NØRDIC NEWS

touching nature

 

Untitled. Two projections. By Ayan Farah

Untitled. Two projections. By Ayan Farah

 

Sara Ingemann Holm-Nielsen gives us on a regular basis, chosen fresh news from Scandinavia. Sara is a very sensitive person , in love with trends and style, she is also a talented writer and the brain behind “Quote a Gentleman”.

 

It is almost like a feeling – a touch of something we are about to destroy. The Somalia born, Stockholm raised and London graduated artist Ayan Farah obtains the physical and tactile records of natural phenomena as a part of her artistic practice. The artist travels to carefully selected locations scattered in the North European countries and bring the imprints of long-lasting nature processes into existence of her site-specific masterpieces.

 

In fact, the art pieces are influenced by natural phenomenon to such an extent that they become almost an integral part of the place of their conception. The trademark of her practice is to make use of unconventional technology and natural resources while creating sun-bleached canvases, UV-light processed paintings or solar photographs on silk and cotton. An almost sustainable artistic practice where the canvases and objects deliberately put in different locations become “stained” by the time.

 

As a result, wind, sunlight, rain and snow penetrate the material so immensely that their traces become fully integrated in the work. This reduces the physicality of the object and makes it part of the physical architectural space it occupies, and also connects it to the non-material lucidity of moving image and sound.

Farah execute in whatever medium is relevant for the specific piece varying from placed canvas on a house roof in Nuuk, Greenland to the lining of a sleeping bag dug down by the foot of the Eldfell volcano in Iceland. After several months the physical fabric has undergone a transformation and the result is mostly unpredictable and allow changes to happen. The state of the material shifts as the light changes throughout the day, revealing folds, layers, lucidity and opaqueness. In her own words this is how Farah explain her artistic practice. “It’s about how the work occupies space and co-exits with it, it’s about weight and weightlessness, the making or the unmaking of the work and its nature, it’s cause and creation.”

_ _ _ _ _

** WRITTEN PROBLEM 1 **
Can you condense the paragraph of the article on Ayan Farah that begins "In fact, the art pieces" into a short bulleted list that keeps its main facts?
** WRITTEN PROBLEM 2 **
Would you write out the passage of the article on Ayan Farah between "Sara Ingemann Holm-Nielsen" and "her site-specific masterpieces.", inclusive, with no changes?

** DATA EXCERPTS **
_ _ _ _ _

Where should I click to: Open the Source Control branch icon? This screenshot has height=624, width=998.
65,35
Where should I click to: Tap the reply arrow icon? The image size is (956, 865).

_ _ _ _ _

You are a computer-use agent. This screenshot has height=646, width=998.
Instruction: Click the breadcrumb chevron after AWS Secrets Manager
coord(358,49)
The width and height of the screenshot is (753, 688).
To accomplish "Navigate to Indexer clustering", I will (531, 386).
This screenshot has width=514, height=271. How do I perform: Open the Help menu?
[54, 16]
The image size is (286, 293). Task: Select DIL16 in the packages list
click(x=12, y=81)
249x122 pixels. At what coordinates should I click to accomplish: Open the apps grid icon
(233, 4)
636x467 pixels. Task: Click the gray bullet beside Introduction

_ _ _ _ _

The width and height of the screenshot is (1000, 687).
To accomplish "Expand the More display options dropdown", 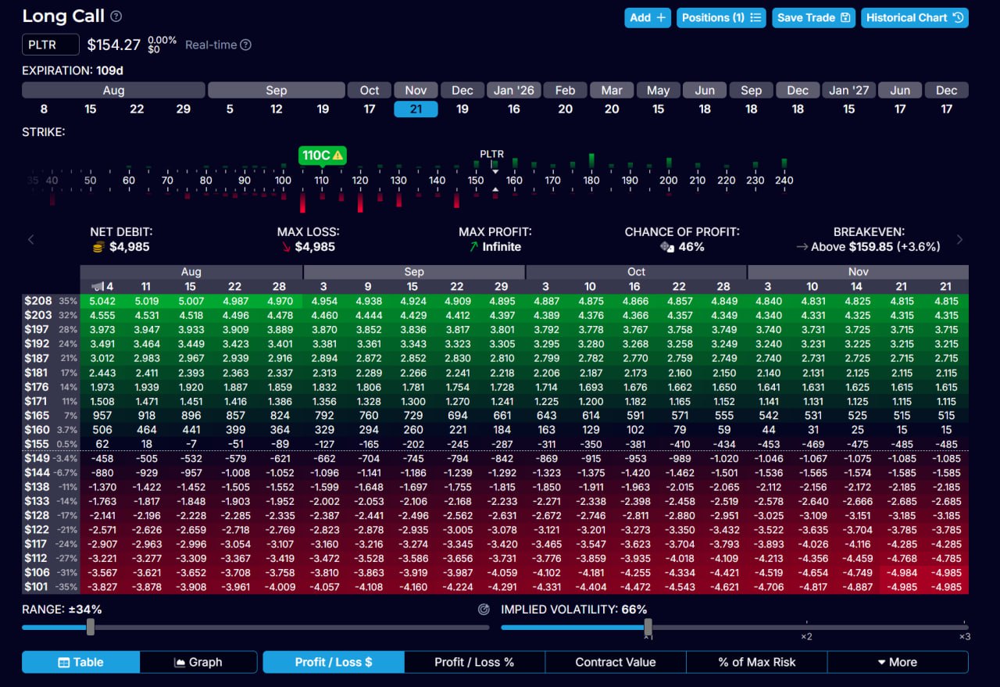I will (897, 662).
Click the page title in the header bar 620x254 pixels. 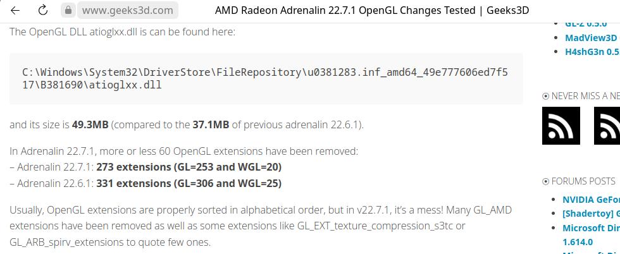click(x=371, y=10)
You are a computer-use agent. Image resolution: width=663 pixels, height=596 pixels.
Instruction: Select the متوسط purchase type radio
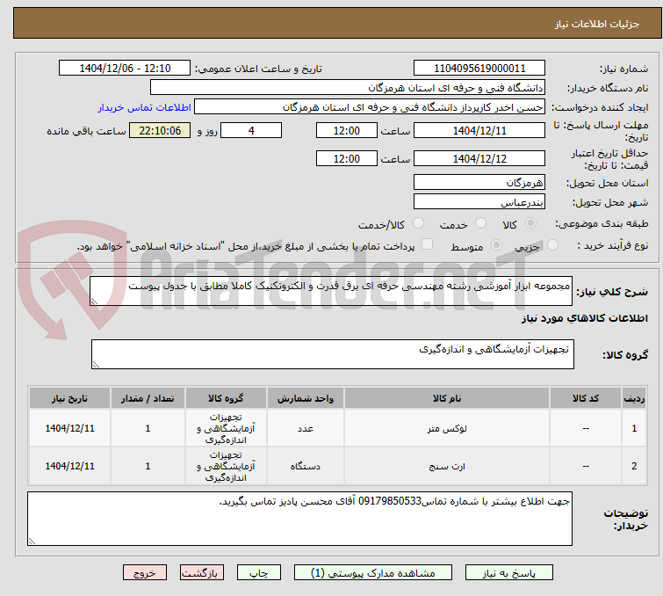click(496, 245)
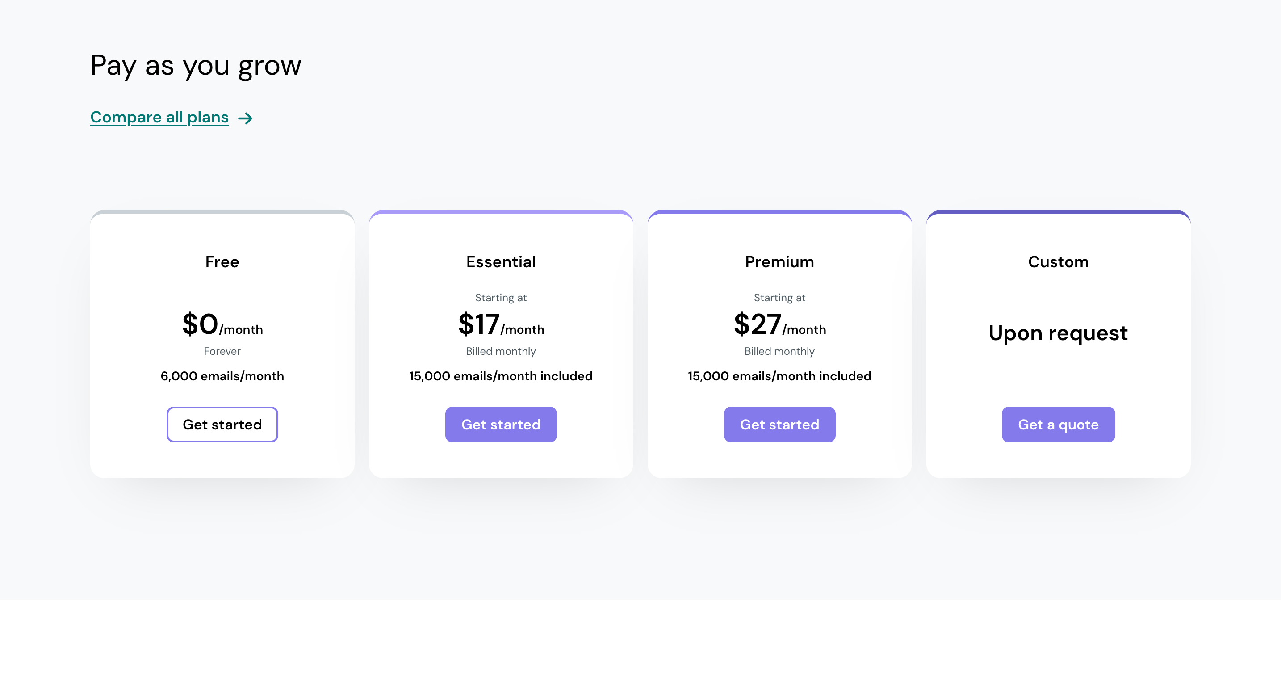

_ _ _ _ _

** EXERCISE RESULT 1 **
- Natural phenomena influence the pieces so strongly that they become almost an integral part of the place where they were conceived.
- Her trademark is using unconventional technology and natural resources to create sun-bleached canvases, UV-light processed paintings, and solar photographs on silk and cotton.
- The practice is almost sustainable: canvases and objects are deliberately placed in different locations and become "stained" by time.

** EXERCISE RESULT 2 **
Sara Ingemann Holm-Nielsen gives us on a regular basis, chosen fresh news from Scandinavia. Sara is a very sensitive person , in love with trends and style, she is also a talented writer and the brain behind “Quote a Gentleman”.

 

It is almost like a feeling – a touch of something we are about to destroy. The Somalia born, Stockholm raised and London graduated artist Ayan Farah obtains the physical and tactile records of natural phenomena as a part of her artistic practice. The artist travels to carefully selected locations scattered in the North European countries and bring the imprints of long-lasting nature processes into existence of her site-specific masterpieces.